If either party wishes for any reason not to have marital intercourse, the other manifests love and strengthens marital communion by complying with that wish, and so should abstain without resentment. At the same time, not every reason for abstaining is so morally compelling that it would be wrong for the couple to have marital intercourse if both are willing. For example, if one spouse has a serious disease that might be communicated through intercourse, the protection of the other’s health is a reason for abstinence, yet the immediate contribution of chaste intercourse to marital communion can justify risks to health, even serious ones, especially if the alternative is prolonged abstinence. Consequently, assuming the couple do not have some additional reason (such as responsibilities to their children) to protect health, in such a case they may agree to have intercourse and accept the bad side effect of risk to health.175
g) Unreasonable refusal of marital intercourse is a grave matter. As has been explained, each spouse’s right to intercourse has limits, and usually when either is reluctant to have intercourse, the other should not insist. Still, sometimes a spouse has no justifying reason for being unwilling to cooperate. Such unwillingness can be motivated by anger and hatred, an unreasonable desire to avoid offspring, the manipulative use of marital intercourse to compel compliance in other matters, excessive preoccupation with other activities, and so on. Sometimes, too, one spouse without good reason travels alone or stays away from home for some time, thus depriving the other of the opportunity for marital intimacy. In all such cases, when the spouse deprived of marital intimacy makes it clear, by saying so or in any other way, that he or she desires it, the other should cooperate lovingly, and refusal is a grave matter.

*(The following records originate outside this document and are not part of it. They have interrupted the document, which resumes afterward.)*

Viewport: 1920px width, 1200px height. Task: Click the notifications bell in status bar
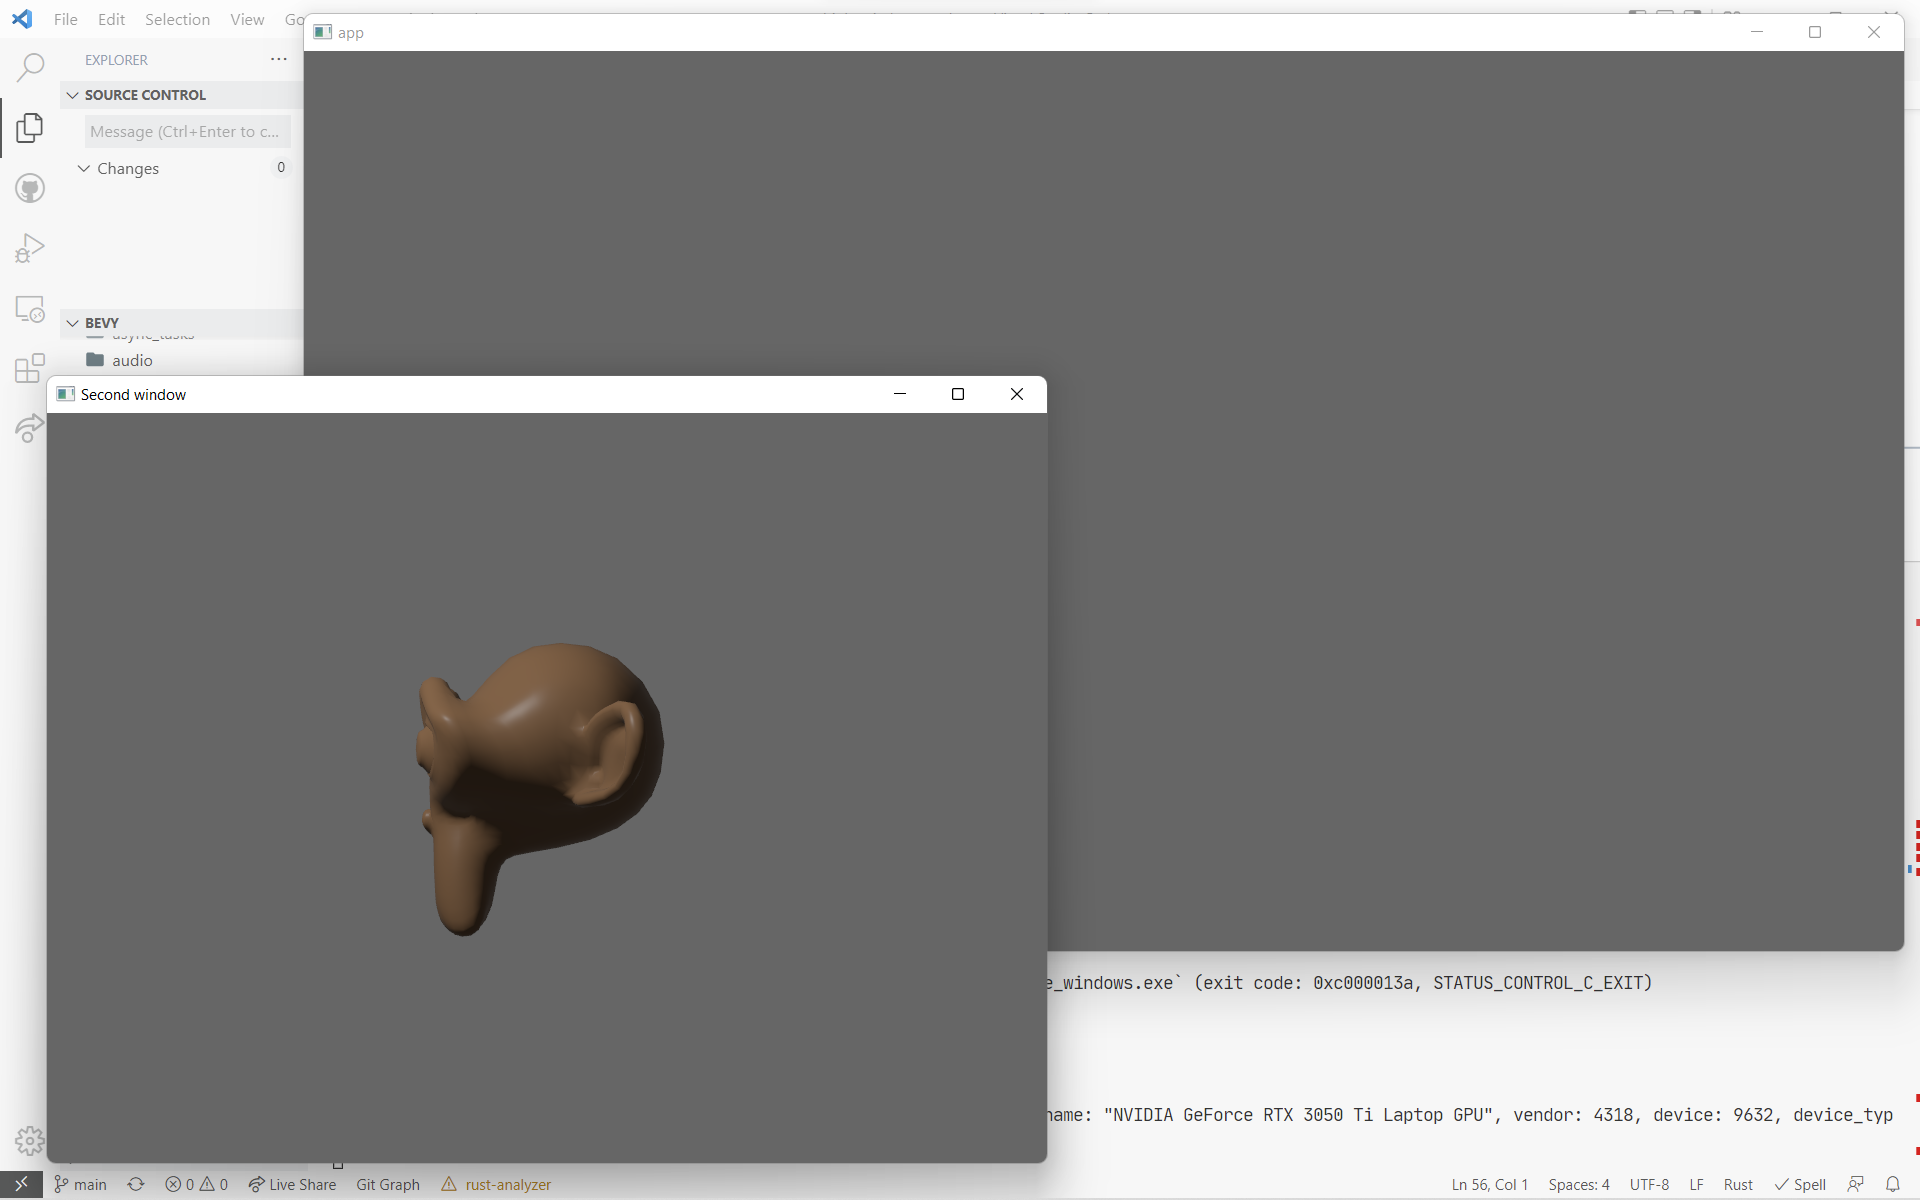point(1892,1184)
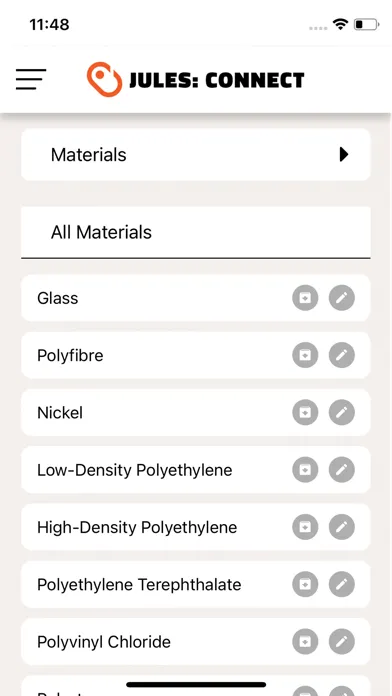
Task: Edit Polyethylene Terephthalate entry
Action: [341, 584]
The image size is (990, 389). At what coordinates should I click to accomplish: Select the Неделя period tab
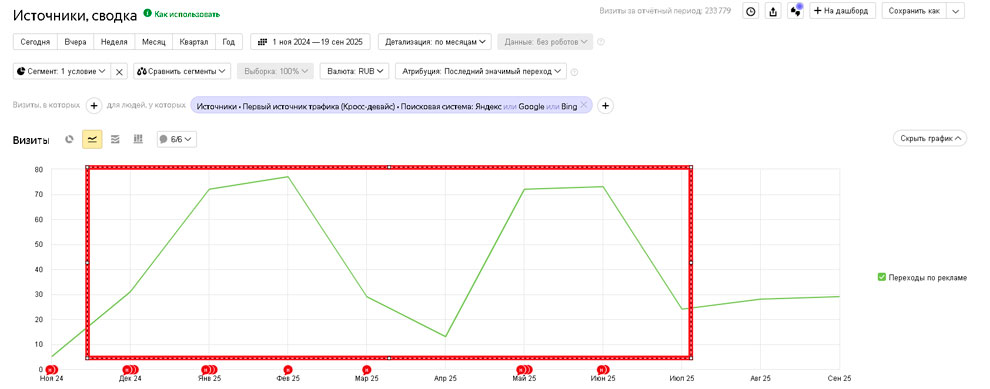click(x=114, y=42)
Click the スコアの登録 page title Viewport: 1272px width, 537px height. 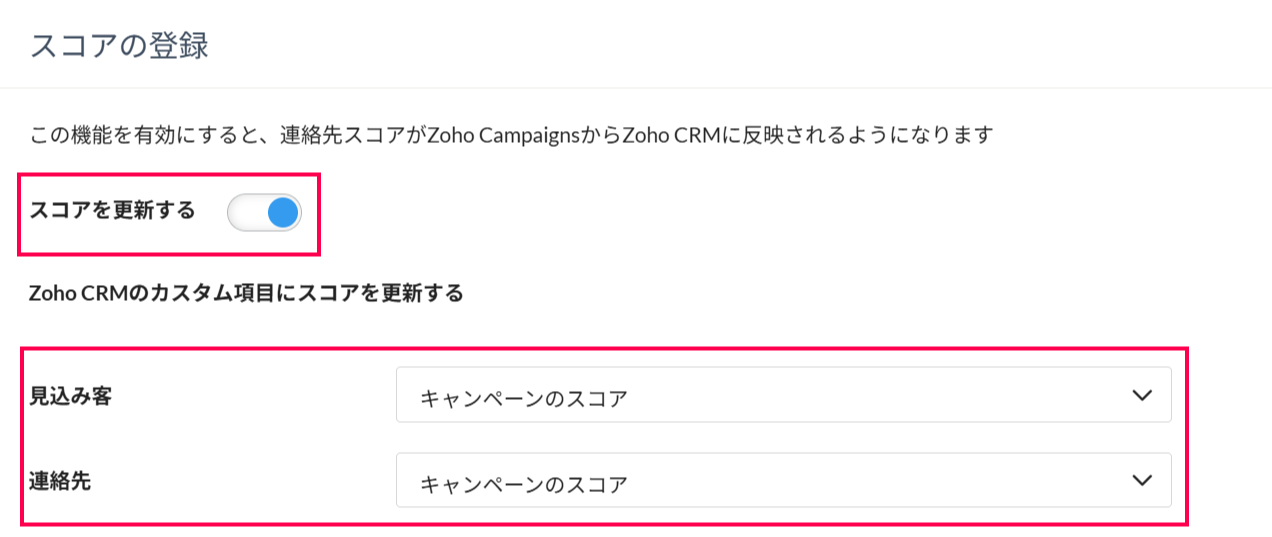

The wrong of unreasonable reluctance to engage in marital intimacy admits of parvity but, like other injustices, only in cases in which, typically, the one who suffers the wrong considers it insignificant: for example, because intimacy is not denied for long and the unreasonable motive is not ill will but only some understandable weakness.
Of course, sometimes the spouses disagree about whether a refusal of marital intercourse is reasonable. Then both should try to find a harmonious solution, but if that is impossible, the spouse deprived of desired intimacy must remain faithful. Moreover, such a spouse should be tolerant, for even when a denial of intimacy is plainly unjustified, physical force, psychological coercion, nagging, and resentment are both incompatible with marital love and ineffective for obtaining the loving cooperation required for true marital communion.